8. INSPECTION AND ACCEPTANCE OF GOODS. At such time as any Goods are delivered to the Company’s place of business, the Company shall have a right before acceptance to inspect the Goods in a reasonable time and manner. Expenses associated with such inspection shall be the responsibility of the Company but may be recovered from Seller if the Goods are nonconforming. The Company may, without limiting any other remedies available to the Company under law or otherwise, refuse to accept and return, at Seller’s expense, any nonconforming Goods or correct any nonconforming Goods, at Seller’s expense. Prior to inspection, payment for any Goods shall not be construed as constituting acceptance of such Goods by the Company, and acceptance shall not be construed to relieve Seller of any of its warranty obligations under Section 7 above; provided however, that if the Company fails to reject any Goods purchased and shipped under this hereunder within ten (10) days of receipt, the Company shall be deemed to have accepted such Goods.
9. PAYMENT. The Company shall make payment to Seller for any Goods purchased hereunder within forty-five (45) days from the date that the date that the Company accepts such Goods under Section 8 above.

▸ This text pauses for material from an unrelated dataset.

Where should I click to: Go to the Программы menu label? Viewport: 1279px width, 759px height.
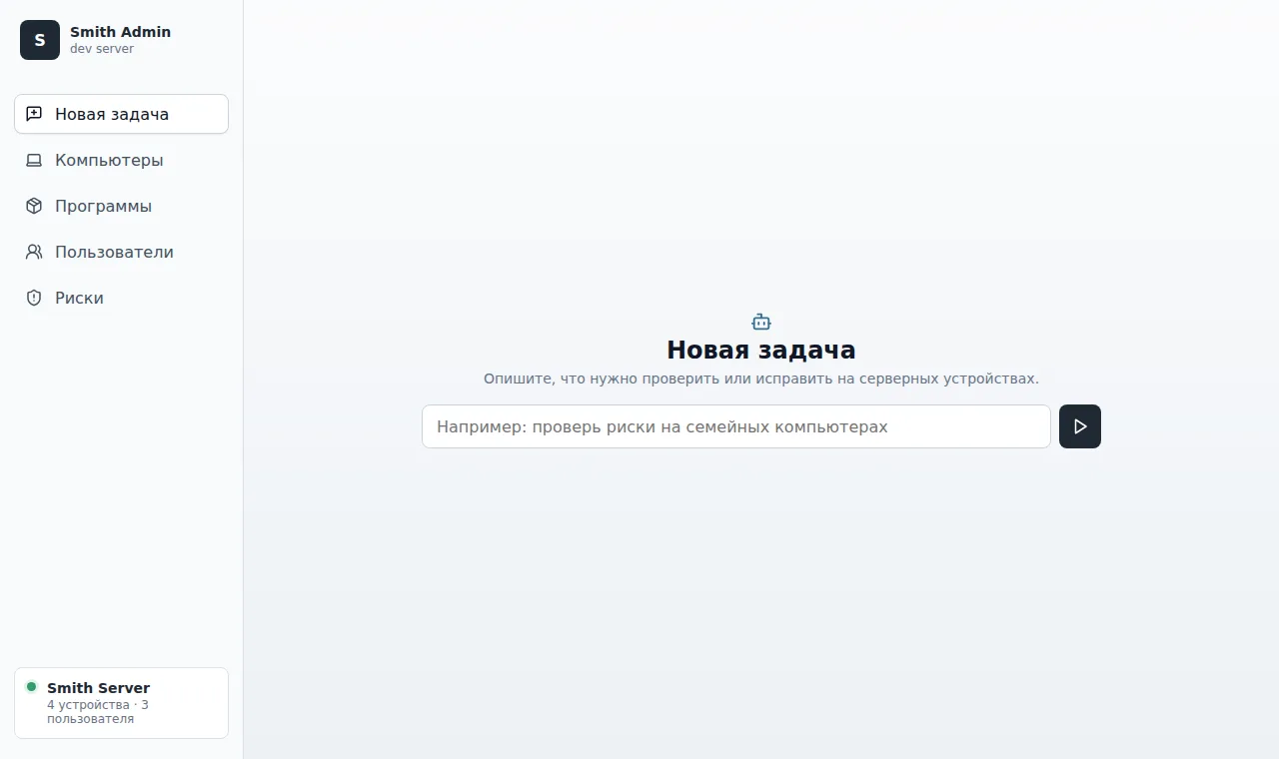tap(103, 206)
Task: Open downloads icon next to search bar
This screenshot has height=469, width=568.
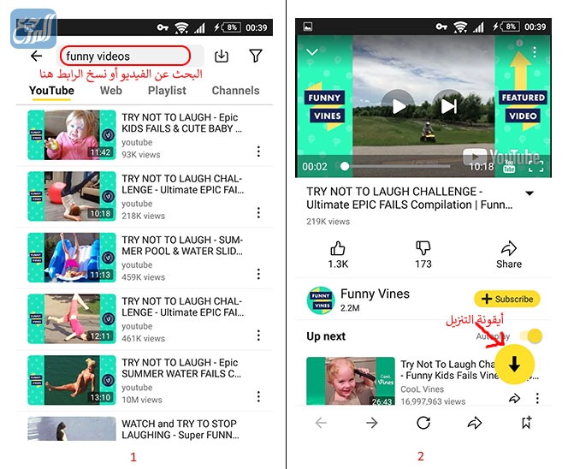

10. GENERAL CONDITIONS. (a) No modification, amendment, rescission, discharge, abandonment or waiver of these terms and conditions shall be binding upon the Company unless set forth in writing and signed by the President or a Vice President of the Company. (b) Neither party may assign these terms and conditions without the written consent of the other party, except that the Company may assign these terms and conditions without Seller’s consent to any company with which the Company merges or to which the Company sells all or substantially all of its assets. (c) These terms and conditions shall be governed by and construed in accordance with the laws of the State of Ohio, and any contract resulting herefrom shall be deemed to be made in the State of Ohio, and Seller and the Company hereby consent to the exclusive jurisdiction of the courts of the State of Ohio located in Hamilton County, with respect to any controversy or claim arising out of, or relating to, any contract resulting from these terms and conditions.